[Directive]: Write out every row below as a numbered list, skipping any blank lines.

— start —

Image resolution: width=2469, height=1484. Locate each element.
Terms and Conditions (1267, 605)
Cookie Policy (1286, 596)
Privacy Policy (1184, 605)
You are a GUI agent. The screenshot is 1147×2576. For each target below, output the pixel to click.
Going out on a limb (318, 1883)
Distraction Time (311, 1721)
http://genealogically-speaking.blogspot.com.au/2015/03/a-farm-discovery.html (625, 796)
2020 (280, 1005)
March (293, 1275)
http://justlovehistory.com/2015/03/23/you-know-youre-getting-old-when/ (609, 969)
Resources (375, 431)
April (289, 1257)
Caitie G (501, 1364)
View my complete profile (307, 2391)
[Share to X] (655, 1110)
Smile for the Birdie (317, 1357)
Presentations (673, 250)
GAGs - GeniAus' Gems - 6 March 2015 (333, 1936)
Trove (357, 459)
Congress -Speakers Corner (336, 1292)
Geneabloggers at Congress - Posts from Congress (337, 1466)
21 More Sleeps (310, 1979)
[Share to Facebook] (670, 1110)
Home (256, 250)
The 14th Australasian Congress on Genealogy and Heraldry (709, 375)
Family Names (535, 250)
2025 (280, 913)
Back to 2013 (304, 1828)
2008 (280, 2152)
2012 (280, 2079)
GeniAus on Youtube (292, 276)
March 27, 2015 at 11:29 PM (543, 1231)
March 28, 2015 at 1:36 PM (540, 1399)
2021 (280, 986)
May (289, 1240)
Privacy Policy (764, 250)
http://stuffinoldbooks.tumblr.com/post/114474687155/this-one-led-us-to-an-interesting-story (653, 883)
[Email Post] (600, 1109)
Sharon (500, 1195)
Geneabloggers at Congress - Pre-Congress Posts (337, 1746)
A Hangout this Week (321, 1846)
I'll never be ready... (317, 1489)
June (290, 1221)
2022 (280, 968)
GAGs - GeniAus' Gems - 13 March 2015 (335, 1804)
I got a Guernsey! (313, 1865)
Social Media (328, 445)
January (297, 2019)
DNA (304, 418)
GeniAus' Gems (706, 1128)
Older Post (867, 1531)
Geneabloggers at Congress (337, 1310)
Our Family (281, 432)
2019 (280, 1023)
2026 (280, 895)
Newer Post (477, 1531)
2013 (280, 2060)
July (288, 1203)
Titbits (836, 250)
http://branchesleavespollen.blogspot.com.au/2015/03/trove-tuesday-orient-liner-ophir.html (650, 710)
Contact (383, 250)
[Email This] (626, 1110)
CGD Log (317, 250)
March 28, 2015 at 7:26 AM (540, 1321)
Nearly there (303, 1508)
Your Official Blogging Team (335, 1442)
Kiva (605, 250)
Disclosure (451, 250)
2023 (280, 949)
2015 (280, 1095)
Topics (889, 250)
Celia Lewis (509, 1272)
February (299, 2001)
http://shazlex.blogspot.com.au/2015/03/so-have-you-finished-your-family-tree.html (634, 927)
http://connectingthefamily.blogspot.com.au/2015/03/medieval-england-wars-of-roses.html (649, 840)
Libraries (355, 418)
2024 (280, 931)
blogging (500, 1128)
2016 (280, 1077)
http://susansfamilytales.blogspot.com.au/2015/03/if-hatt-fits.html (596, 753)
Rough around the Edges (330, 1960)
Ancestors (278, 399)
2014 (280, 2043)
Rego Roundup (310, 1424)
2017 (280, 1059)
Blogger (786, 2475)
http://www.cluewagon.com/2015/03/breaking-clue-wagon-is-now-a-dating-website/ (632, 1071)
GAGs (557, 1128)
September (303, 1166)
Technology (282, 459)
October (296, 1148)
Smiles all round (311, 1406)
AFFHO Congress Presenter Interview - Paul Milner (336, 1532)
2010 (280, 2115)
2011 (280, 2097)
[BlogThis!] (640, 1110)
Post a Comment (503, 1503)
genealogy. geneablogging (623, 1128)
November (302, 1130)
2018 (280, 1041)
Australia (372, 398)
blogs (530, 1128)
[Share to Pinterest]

— end —

[Task output]:
1. Image resolution: width=2469, height=1484. Locate each element.
2. Terms and Conditions (1267, 605)
3. Cookie Policy (1286, 596)
4. Privacy Policy (1184, 605)
5. You are a GUI agent. The screenshot is 1147×2576. For each target below, output the pixel to click.
6. Going out on a limb (318, 1883)
7. Distraction Time (311, 1721)
8. http://genealogically-speaking.blogspot.com.au/2015/03/a-farm-discovery.html (625, 796)
9. 2020 (280, 1005)
10. March (293, 1275)
11. http://justlovehistory.com/2015/03/23/you-know-youre-getting-old-when/ (609, 969)
12. Resources (375, 431)
13. April (289, 1257)
14. Caitie G (501, 1364)
15. View my complete profile (307, 2391)
16. [Share to X] (655, 1110)
17. Smile for the Birdie (317, 1357)
18. Presentations (673, 250)
19. GAGs - GeniAus' Gems - 6 March 2015 (333, 1936)
20. Trove (357, 459)
21. Congress -Speakers Corner (336, 1292)
22. Geneabloggers at Congress - Posts from Congress (337, 1466)
23. 21 More Sleeps (310, 1979)
24. [Share to Facebook] (670, 1110)
25. Home (256, 250)
26. The 14th Australasian Congress on Genealogy and Heraldry (709, 375)
27. Family Names (535, 250)
28. 2025 (280, 913)
29. Back to 2013 (304, 1828)
30. 2008 (280, 2152)
31. 2012 (280, 2079)
32. GeniAus on Youtube (292, 276)
33. March 27, 2015 at 11:29 PM (543, 1231)
34. March 28, 2015 at 1:36 PM (540, 1399)
35. 2021 (280, 986)
36. May (289, 1240)
37. Privacy Policy (764, 250)
38. http://stuffinoldbooks.tumblr.com/post/114474687155/this-one-led-us-to-an-interesting-story (653, 883)
39. [Email Post] (600, 1109)
40. Sharon (500, 1195)
41. Geneabloggers at Congress - Pre-Congress Posts (337, 1746)
42. A Hangout this Week (321, 1846)
43. I'll never be ready... (317, 1489)
44. June (290, 1221)
45. 2022 (280, 968)
46. GAGs - GeniAus' Gems - 13 March 2015 (335, 1804)
47. I got a Guernsey! (313, 1865)
48. Social Media (328, 445)
49. January (297, 2019)
50. DNA (304, 418)
51. GeniAus' Gems (706, 1128)
52. Older Post (867, 1531)
53. Geneabloggers at Congress (337, 1310)
54. Our Family (281, 432)
55. 2019 (280, 1023)
56. 2026 (280, 895)
57. Newer Post (477, 1531)
58. 2013 (280, 2060)
59. July (288, 1203)
60. Titbits (836, 250)
61. http://branchesleavespollen.blogspot.com.au/2015/03/trove-tuesday-orient-liner-ophir.html (650, 710)
62. Contact (383, 250)
63. [Email This] (626, 1110)
64. CGD Log (317, 250)
65. March 28, 2015 at 7:26 AM (540, 1321)
66. Nearly there (303, 1508)
67. Your Official Blogging Team (335, 1442)
68. Kiva (605, 250)
69. Disclosure (451, 250)
70. 2023 (280, 949)
71. 2015 (280, 1095)
72. Topics (889, 250)
73. Celia Lewis (509, 1272)
74. February (299, 2001)
75. http://shazlex.blogspot.com.au/2015/03/so-have-you-finished-your-family-tree.html (634, 927)
76. http://connectingthefamily.blogspot.com.au/2015/03/medieval-england-wars-of-roses.html (649, 840)
77. Libraries (355, 418)
78. 2024 (280, 931)
79. blogging (500, 1128)
80. 2016 (280, 1077)
81. http://susansfamilytales.blogspot.com.au/2015/03/if-hatt-fits.html (596, 753)
82. Rough around the Edges (330, 1960)
83. Ancestors (278, 399)
84. 2014 (280, 2043)
85. Rego Roundup (310, 1424)
86. 2017 (280, 1059)
87. Blogger (786, 2475)
88. http://www.cluewagon.com/2015/03/breaking-clue-wagon-is-now-a-dating-website/ (632, 1071)
89. GAGs (557, 1128)
90. September (303, 1166)
91. Technology (282, 459)
92. October (296, 1148)
93. Smiles all round (311, 1406)
94. AFFHO Congress Presenter Interview - Paul Milner (336, 1532)
95. 2010 (280, 2115)
96. 2011 (280, 2097)
97. [BlogThis!] (640, 1110)
98. Post a Comment (503, 1503)
99. genealogy. geneablogging (623, 1128)
100. November (302, 1130)
101. 2018 (280, 1041)
102. Australia (372, 398)
103. blogs (530, 1128)
104. [Share to Pinterest]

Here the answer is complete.